### [The problem]
Copy out each line containing "Self" from the entries below.

[Stored data]
↓↓↓

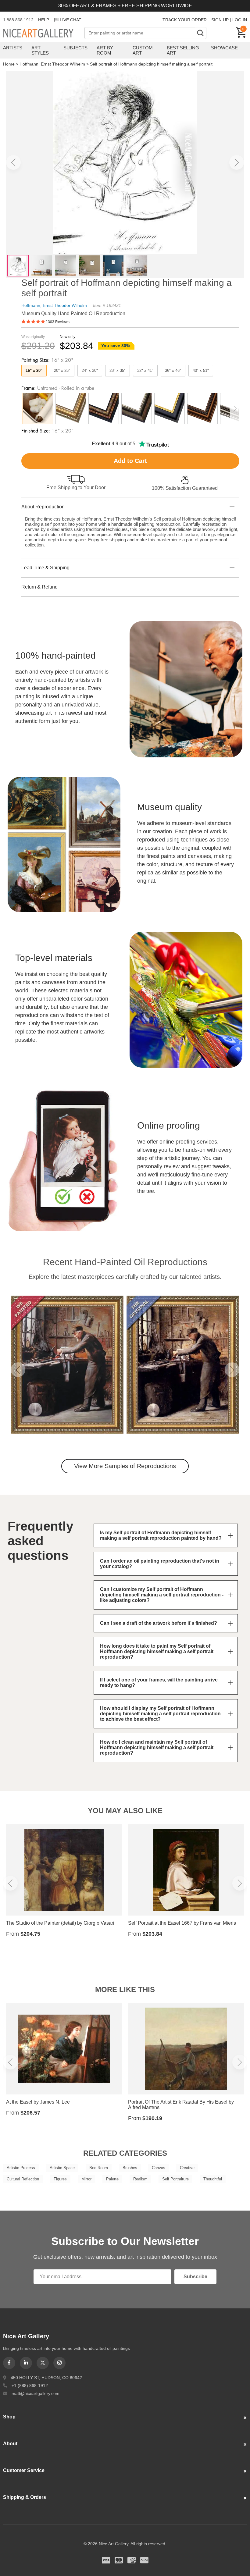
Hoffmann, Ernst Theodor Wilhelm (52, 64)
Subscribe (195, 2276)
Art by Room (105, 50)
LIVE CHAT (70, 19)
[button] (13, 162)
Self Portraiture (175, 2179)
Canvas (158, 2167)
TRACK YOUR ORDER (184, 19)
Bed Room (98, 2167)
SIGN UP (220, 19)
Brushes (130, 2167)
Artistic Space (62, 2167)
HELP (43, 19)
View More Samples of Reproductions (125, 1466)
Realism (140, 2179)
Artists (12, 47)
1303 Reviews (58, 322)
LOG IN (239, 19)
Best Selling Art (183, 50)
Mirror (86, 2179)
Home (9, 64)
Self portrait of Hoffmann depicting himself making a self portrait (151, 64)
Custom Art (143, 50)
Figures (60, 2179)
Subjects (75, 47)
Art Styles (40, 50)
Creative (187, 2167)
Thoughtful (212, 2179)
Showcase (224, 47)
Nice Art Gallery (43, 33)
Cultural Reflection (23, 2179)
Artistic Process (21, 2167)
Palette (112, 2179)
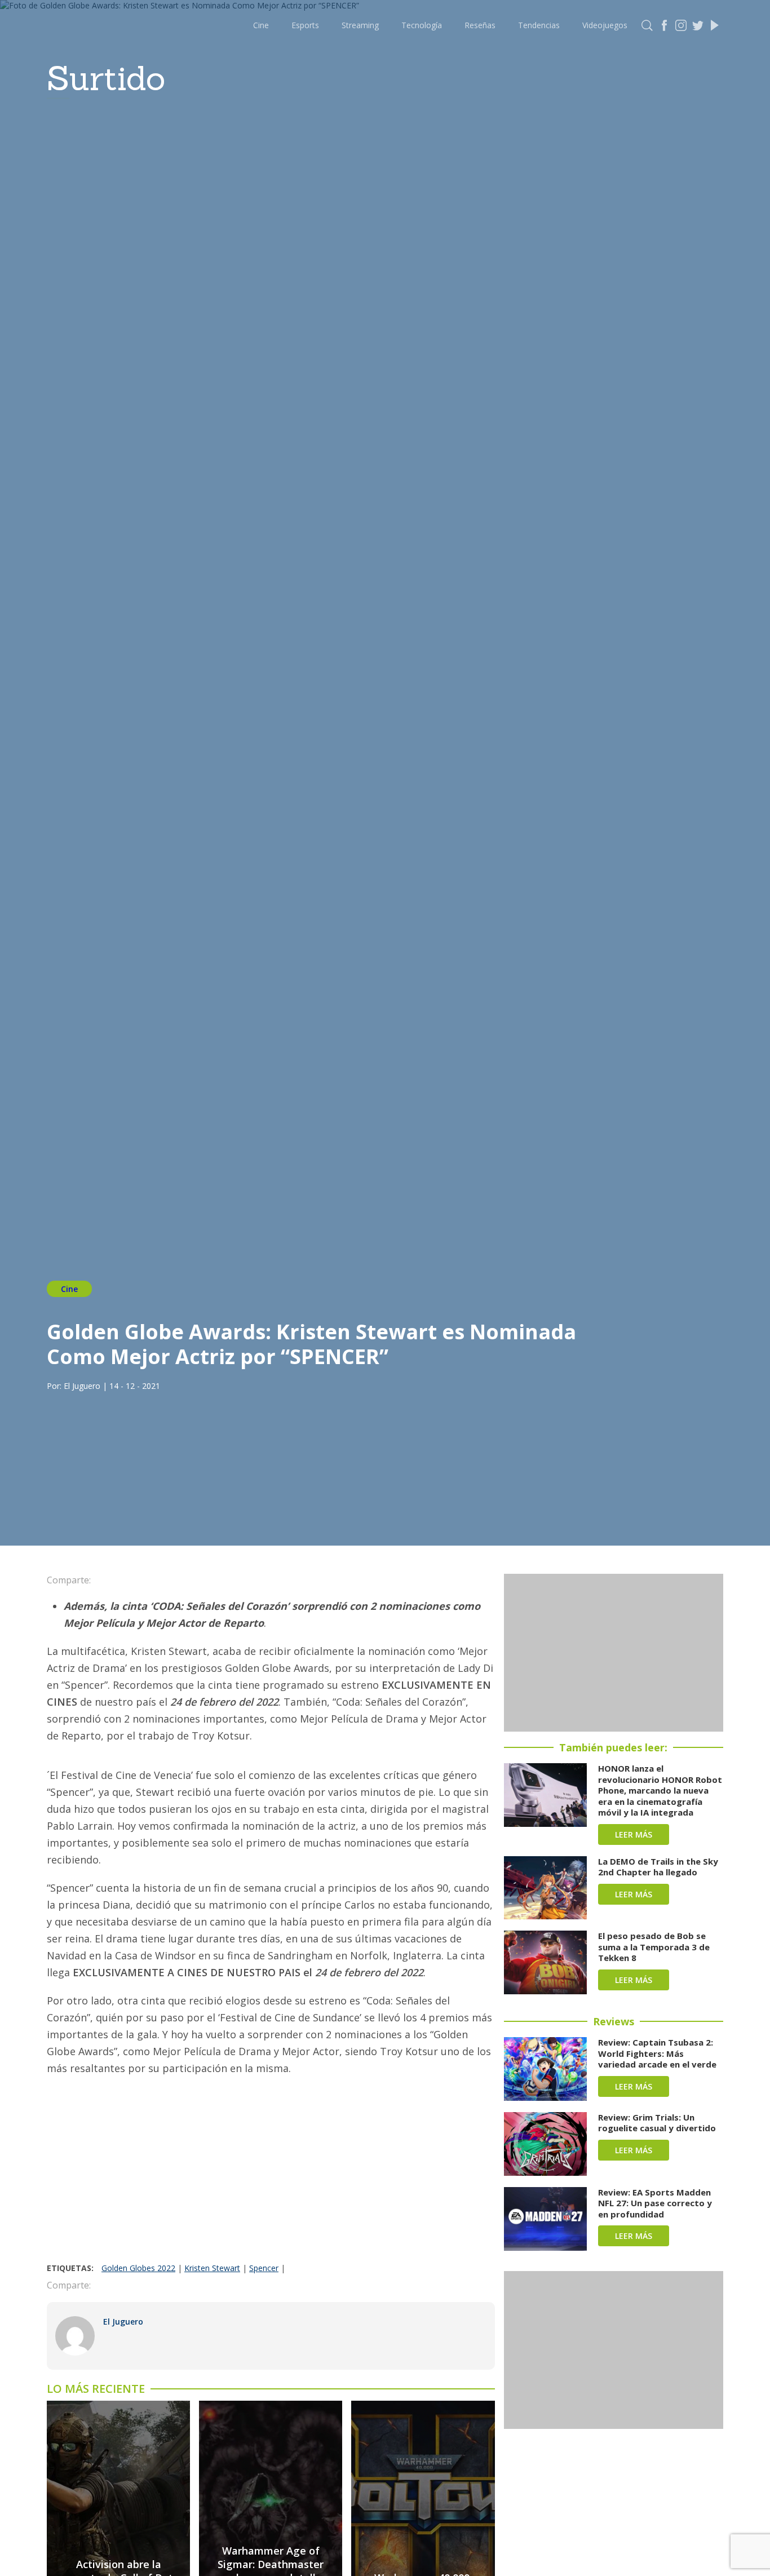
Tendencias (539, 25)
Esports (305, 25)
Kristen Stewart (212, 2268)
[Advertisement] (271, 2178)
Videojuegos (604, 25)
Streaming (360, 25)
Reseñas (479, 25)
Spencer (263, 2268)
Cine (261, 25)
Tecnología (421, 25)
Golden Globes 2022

↑↑↑

### [Solution below]
Self Portraiture (175, 2179)
Self portrait of Hoffmann depicting himself making a self portrait (151, 64)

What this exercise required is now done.